Here’s some good news. Existing home sales jumped in May when compared to a year ago. But, the numbers tumbled from April.
This proves yet again that the market is not out of the woods yet. Although we are in the recovery mode, it could still be awhile before the market gets a clean bill of health.
In May, previously-owned homes – including single-family homes, condominiums, and townhouses – sold at a seasonally adjusted annual rate of 4.55 million units, according to the National Association of Realtors®. That’s a decline from the previous month, but a 9.6 percent gain from the same year-ago period.
NAR’s chief economist Lawrence Yun said inventory tightening, not demand softening, has resulted in the sales drop. With less homes in the market, sales were bound to slide.
“The normal seasonal upturn in inventory did not occur this spring,” he said.
Because of falling prices, many sellers are holding off from putting their homes on the market in the hope that there will be an uptick soon. Banks, too, seem to have a similar idea and are not flooding the market with foreclosed homes. There was a 6.6-month supply of homes for sale in May, and although that’s higher than April, it’s 20 percent less than the comparable period a year ago.
Builders Building More New Single-Family Homes
For the third consecutive month in May, builders broke ground on more single-family homes, signaling that demand for such homes is on the rise.
It’s also a sign of a healing market. Single-family homes took a big hit when an anorexic economy scared buyers from investing in the most important purchase of their lifetime. Unemployment, tightening credit and an unpredictable economy kept many buyers off the market thereby deflating the demand for such homes. Renting became more favorable than buying.
But things seem to be changing a bit.
According to the Commerce Department, housing starts for single-family units were at an annual rate of 516,000. That’s up 3.2 percent compared to April. Overall, housing starts declined 4.8 percent to a 708,000 annual pace in May because of a slip in construction of apartment buildings.
Economists surveyed by Bloomberg News were expecting an annual rate of 722,000. An encouraging sign is that building permits, a measure for future construction, also increased 7.9 percent to a 780,000 annual rate, the highest level since September, 2008.
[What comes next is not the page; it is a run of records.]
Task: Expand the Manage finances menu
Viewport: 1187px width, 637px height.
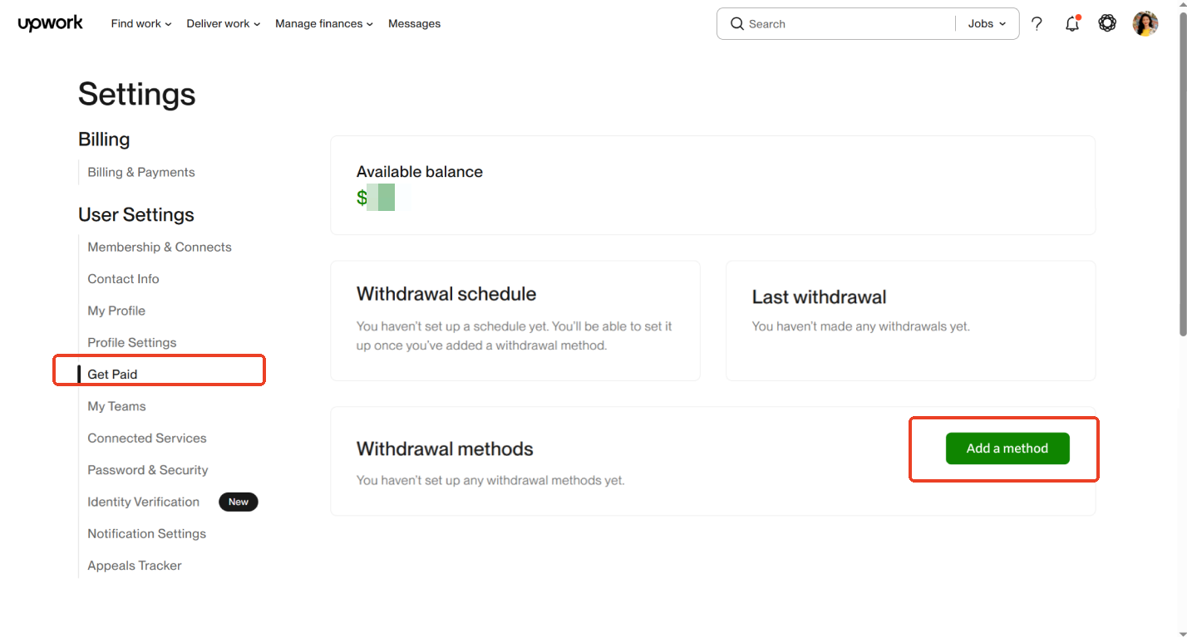Action: [323, 24]
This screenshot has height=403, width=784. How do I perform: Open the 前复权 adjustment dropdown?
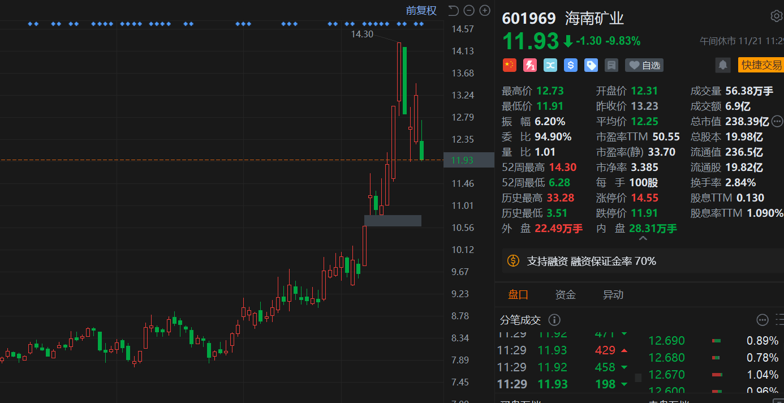(x=421, y=10)
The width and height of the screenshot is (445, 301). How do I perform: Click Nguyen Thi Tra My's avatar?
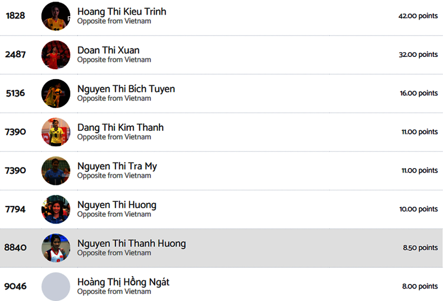pyautogui.click(x=56, y=171)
“We saw a very strong number in new permits, indicating builders are seeing improving demand,” Russell Price, senior economist at Ameriprise Financial Inc. in Detroit told Bloomberg. He said that the report “was a lot better than the headline number would suggest.”
Looks like low interest rates and affordable home prices are finally luring buyers into the market. hopefully the trend will continue in the near future.
Home Prices Rising
Sellers celebrate. Home prices rose for the third straight month in April, registering an increase of 0.8 percent compared to the previous month, according to the Federal Housing Finance Agency.
According to the FHFA, home prices rose in six of the nine regions covered by the agency. In the region covering California and Oregon, prices rose 2.2 percent, but fell in the area that includes Massachusetts and Maine, according to Bloomberg.
Analysts surveyed by Bloomberg were expecting a 0.4 percent gain, according to the newswire service.
Tightening inventory, low interest rates and an improving job market contributed to the rise in prices. Bankers have also judiciously held off from flooding the market with foreclosures, thus helping prices from falling any farther.